The 2009 Vectrix VX-1E is one of two electric scooters marketed by the Rhode Island-based manufacturer.
Vectrix Corporation, makers of Vectrix Personal Electric Vehicles like the 2009 VX-1, is experiencing financial woes. The Rhode Island-based company, formed in 1996, announced that it will have to lay off 60 workers and is seeking to secure some form of financial life preserver, be it new equity funding, a government loan or grant, or even a merger or sale. Trading of its commons stock has been suspended.
The company saw a boom in dealers during the last year’s summer of soaring fuel prices, claiming to expand from 38 to 160 dealers, mostly in the second half of the year. Besides its Middletown, Rhode Island, HQ, it has a modern vehicle assembly facility in Wroclaw, Poland and an R&D center in New Bedford, Massachusetts. Where the staff cuts will come has not been released.
It is a shame to see a company that was awarded the 2006 Frost & Sullivan Award for Technology Innovation and Leadership in Alternative Vehicle Technologies go down before it’s even had a chance to get started. Last summer’s gas prices must already be forgotten for some. Its promotion of zero emission technology is commendable.

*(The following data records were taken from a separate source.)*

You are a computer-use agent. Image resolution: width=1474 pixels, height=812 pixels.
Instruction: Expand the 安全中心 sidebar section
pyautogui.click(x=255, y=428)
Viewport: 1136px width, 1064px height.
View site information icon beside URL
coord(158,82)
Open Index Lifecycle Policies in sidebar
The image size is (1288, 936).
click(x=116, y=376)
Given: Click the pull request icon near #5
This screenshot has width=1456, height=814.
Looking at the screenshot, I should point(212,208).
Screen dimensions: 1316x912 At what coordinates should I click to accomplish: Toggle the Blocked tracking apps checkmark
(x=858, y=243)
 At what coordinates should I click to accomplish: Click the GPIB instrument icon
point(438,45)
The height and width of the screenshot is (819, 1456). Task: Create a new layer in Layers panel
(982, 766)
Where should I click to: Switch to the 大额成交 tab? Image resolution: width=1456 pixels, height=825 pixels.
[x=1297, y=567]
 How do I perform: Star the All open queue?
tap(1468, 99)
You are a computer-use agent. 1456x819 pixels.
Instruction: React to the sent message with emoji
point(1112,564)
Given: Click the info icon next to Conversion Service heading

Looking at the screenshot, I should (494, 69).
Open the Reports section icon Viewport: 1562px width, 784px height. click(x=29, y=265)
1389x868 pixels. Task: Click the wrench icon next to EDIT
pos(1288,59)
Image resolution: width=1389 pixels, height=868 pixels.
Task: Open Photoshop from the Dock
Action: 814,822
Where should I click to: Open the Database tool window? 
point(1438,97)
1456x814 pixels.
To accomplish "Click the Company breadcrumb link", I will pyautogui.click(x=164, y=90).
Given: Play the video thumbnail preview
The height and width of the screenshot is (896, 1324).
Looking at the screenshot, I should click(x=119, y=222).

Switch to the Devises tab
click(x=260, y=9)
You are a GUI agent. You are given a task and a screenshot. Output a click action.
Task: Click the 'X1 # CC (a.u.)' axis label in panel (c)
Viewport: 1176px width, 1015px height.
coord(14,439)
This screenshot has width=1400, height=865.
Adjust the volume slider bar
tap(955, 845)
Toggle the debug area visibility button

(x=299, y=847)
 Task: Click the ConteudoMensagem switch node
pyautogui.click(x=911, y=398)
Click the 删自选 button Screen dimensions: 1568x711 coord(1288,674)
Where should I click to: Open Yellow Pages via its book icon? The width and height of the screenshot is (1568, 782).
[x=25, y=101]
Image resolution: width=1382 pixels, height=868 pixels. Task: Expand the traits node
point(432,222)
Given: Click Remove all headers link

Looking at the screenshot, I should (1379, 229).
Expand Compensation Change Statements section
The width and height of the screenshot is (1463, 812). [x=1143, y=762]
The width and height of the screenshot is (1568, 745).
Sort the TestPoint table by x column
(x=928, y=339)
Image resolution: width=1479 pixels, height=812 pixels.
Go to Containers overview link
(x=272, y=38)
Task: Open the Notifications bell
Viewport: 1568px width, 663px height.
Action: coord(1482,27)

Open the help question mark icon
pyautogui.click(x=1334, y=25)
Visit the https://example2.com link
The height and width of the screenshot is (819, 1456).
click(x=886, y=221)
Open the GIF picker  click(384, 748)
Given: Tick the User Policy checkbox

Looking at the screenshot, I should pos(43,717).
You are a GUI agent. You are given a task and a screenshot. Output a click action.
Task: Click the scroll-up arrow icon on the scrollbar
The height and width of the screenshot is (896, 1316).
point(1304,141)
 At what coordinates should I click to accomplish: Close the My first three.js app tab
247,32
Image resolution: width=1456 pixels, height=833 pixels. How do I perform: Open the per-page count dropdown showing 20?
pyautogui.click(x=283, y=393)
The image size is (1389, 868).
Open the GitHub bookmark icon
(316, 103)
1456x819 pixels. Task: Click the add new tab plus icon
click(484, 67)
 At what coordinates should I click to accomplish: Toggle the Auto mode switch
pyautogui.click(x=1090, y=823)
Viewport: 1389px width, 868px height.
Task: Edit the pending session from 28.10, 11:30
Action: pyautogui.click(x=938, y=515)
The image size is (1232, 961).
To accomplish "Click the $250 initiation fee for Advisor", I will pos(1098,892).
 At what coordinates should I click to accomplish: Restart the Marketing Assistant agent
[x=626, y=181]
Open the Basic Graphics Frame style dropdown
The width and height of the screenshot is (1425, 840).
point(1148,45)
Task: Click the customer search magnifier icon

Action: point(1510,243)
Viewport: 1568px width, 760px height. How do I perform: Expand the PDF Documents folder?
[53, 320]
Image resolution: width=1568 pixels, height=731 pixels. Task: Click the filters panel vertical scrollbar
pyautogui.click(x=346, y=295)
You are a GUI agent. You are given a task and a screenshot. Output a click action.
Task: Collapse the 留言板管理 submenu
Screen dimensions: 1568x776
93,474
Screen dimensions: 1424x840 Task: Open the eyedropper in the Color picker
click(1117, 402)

But looking at its website, there are a few immediate indicators of why the company is suffering. First, its VX-1 scooter lists for $10,495. In comparison, a 2009 Burgman 650, a sport-oriented scooter, lists for $8,699. Second, its range is only 35-55 miles. When other combustion propelled scooters are getting over 100 mpg, this paltry range isn’t going to cut it. Finally, society is still embracing the green scene. True bikers are never going to give up their V-Twins, sportbike riders will never give up their Inline-four, and scooters crossing over into the American mainstream remains an uphill battle.
Here’s the word from Vectrix:
Vectrix Announces Exploration of Strategic Initiatives and Reduction in Work Force
Middletown, R.I.- April 14 – Vectrix Corporation (AIM: VRX) (www.vectrix.com), maker of the world’s first high performance, two-wheel zero emission vehicle (ZEV), announces that while its efforts continue to secure new equity funding and government based loan or grant support as well as temporary financing, the Directors will now begin to seek other strategic alternatives which could include a merger or sale of the business. The Company will continue to provide updates to the market as we progress through these activities. In order to conserve working capital for continuing operations during this period, the Company this week implemented cost savings measures including a significant reduction in workforce involving some 60 staff.